Two-Moment Simulation — Mean and Variance

Probability
Simulation
Simulate data points when only the first two moments are known — i.e. the mean and standard deviation.
Author

Manu Rathi

Published

October 12, 2021

This article looks at how to simulate a series with a normal distribution — i.e. where the higher moments (skew, excess kurtosis) are zero. For simulation with four moments, see Four-Moment Simulation.

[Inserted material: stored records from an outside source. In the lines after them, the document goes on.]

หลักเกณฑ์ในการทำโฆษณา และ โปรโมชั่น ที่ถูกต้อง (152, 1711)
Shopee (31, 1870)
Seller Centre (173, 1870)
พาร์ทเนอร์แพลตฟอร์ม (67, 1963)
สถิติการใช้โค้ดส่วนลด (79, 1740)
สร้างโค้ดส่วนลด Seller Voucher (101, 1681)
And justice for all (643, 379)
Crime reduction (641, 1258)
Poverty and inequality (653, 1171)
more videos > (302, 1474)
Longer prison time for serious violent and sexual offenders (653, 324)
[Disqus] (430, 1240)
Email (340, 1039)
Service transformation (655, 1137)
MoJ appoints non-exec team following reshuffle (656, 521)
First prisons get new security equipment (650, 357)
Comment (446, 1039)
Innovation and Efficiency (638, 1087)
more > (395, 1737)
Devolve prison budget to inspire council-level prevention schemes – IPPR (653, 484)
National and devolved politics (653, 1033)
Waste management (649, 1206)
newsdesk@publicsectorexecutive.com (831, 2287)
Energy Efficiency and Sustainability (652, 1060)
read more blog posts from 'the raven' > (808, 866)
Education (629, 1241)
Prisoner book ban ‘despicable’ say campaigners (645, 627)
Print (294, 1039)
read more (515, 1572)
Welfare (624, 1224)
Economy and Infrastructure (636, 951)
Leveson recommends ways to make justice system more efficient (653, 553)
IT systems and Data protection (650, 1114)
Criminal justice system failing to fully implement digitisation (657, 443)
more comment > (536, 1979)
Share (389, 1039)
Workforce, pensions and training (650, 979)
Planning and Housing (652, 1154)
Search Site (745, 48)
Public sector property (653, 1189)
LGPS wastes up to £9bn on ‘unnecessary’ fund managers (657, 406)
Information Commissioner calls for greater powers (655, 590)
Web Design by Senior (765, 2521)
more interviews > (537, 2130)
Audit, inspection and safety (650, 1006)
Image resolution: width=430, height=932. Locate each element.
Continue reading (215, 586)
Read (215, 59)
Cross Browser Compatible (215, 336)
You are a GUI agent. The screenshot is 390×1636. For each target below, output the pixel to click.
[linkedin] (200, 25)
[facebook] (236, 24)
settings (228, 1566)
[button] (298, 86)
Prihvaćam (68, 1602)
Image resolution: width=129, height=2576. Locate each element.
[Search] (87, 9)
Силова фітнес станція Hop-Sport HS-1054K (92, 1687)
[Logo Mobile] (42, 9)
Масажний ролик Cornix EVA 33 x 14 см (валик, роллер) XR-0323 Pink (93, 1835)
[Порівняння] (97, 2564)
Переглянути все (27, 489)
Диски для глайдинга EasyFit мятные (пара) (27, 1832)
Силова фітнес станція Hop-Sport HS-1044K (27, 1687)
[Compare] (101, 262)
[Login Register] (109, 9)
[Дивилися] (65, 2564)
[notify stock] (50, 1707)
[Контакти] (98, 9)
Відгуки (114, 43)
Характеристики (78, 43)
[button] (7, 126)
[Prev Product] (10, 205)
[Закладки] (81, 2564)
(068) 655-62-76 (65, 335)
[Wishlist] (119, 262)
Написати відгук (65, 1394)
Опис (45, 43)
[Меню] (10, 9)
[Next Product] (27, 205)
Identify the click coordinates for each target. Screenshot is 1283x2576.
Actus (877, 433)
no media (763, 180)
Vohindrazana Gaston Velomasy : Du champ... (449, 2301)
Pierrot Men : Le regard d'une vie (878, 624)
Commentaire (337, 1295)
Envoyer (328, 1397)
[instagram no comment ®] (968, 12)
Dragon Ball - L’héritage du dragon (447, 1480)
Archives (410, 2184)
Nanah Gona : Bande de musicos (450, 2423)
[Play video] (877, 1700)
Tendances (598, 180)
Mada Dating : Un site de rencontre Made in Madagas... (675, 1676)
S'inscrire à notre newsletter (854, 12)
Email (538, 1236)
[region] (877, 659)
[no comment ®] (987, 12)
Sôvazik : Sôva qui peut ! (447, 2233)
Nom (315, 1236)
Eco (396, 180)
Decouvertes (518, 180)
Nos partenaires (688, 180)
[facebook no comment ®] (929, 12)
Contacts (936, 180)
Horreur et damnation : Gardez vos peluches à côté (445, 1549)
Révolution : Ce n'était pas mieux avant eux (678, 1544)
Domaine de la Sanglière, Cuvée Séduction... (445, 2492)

In the first part we look at the univariate case (1 dimension); in the second, we see how to incorporate covariance for more than one dimension.

Univariate simulation (1 dimension)

The idea is to simulate a series

X \sim N(\mu , \sigma)

given \mu and \sigma.

The probability distribution for a random variable that is normally distributed: every point x_i = \mu + z \times \sigma, where z \in (-\infty, \infty).

X \sim N(\mu , \sigma) \mid z \sim N(0,1)

X = \mu + N(0,1) \times \sigma

To generate N(0,1) we can use the Box–Muller transformation. In Excel:

NORM.S.INV(rand())

where rand() draws from a uniform distribution on (0,1), and NORM.S.INV is the inverse of the cumulative normal distribution.

The number of simulated data points is critical to the accuracy of the simulation — more data points lead to higher accuracy.

Higher accuracy for the expected mean and variance with fewer data points can be achieved using random matrix theory — a topic for a future post.

Multivariate simulation (>1 dimension)

The idea is to simulate a series

X \sim N(M , \Sigma)

given M (an array of means) and \Sigma (a covariance matrix).

X = M + N(0,1) \times \sqrt{\Sigma}

where \sqrt{\Sigma} = L is the Cholesky decomposition of \Sigma = LL^T.